====== SUPPLIED DATA ======

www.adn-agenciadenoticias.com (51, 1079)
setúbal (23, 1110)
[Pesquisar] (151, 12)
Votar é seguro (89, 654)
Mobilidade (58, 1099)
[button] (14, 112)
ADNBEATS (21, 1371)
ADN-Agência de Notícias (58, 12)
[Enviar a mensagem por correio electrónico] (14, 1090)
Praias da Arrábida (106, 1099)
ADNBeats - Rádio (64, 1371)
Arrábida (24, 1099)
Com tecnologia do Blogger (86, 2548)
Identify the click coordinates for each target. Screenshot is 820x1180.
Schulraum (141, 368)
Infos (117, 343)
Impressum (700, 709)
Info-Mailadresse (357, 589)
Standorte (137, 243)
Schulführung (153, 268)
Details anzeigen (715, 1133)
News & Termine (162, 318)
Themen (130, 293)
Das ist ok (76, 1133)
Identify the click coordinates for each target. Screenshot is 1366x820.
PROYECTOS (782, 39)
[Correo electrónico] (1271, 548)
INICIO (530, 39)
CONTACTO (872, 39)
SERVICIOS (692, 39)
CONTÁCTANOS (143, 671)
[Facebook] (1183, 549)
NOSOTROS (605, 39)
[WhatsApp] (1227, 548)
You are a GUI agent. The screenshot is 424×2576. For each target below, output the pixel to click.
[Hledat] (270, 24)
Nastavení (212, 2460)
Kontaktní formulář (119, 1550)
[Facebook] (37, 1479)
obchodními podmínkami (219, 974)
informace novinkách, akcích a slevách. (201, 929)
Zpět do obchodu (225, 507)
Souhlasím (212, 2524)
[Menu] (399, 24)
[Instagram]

======

TASK TO CARRY OUT :: Restate word for word the lines in the material above from the one with "Screenshot is 820x1180." to the one with "Nastavení (212, 2460)"; both of those lines count, and nothing else does.

ANSWER TO THIS EXERCISE ::
Identify the click coordinates for each target. Screenshot is 820x1180.
Schulraum (141, 368)
Infos (117, 343)
Impressum (700, 709)
Info-Mailadresse (357, 589)
Standorte (137, 243)
Schulführung (153, 268)
Details anzeigen (715, 1133)
News & Termine (162, 318)
Themen (130, 293)
Das ist ok (76, 1133)
Identify the click coordinates for each target. Screenshot is 1366x820.
PROYECTOS (782, 39)
[Correo electrónico] (1271, 548)
INICIO (530, 39)
CONTACTO (872, 39)
SERVICIOS (692, 39)
CONTÁCTANOS (143, 671)
[Facebook] (1183, 549)
NOSOTROS (605, 39)
[WhatsApp] (1227, 548)
You are a GUI agent. The screenshot is 424×2576. For each target below, output the pixel to click.
[Hledat] (270, 24)
Nastavení (212, 2460)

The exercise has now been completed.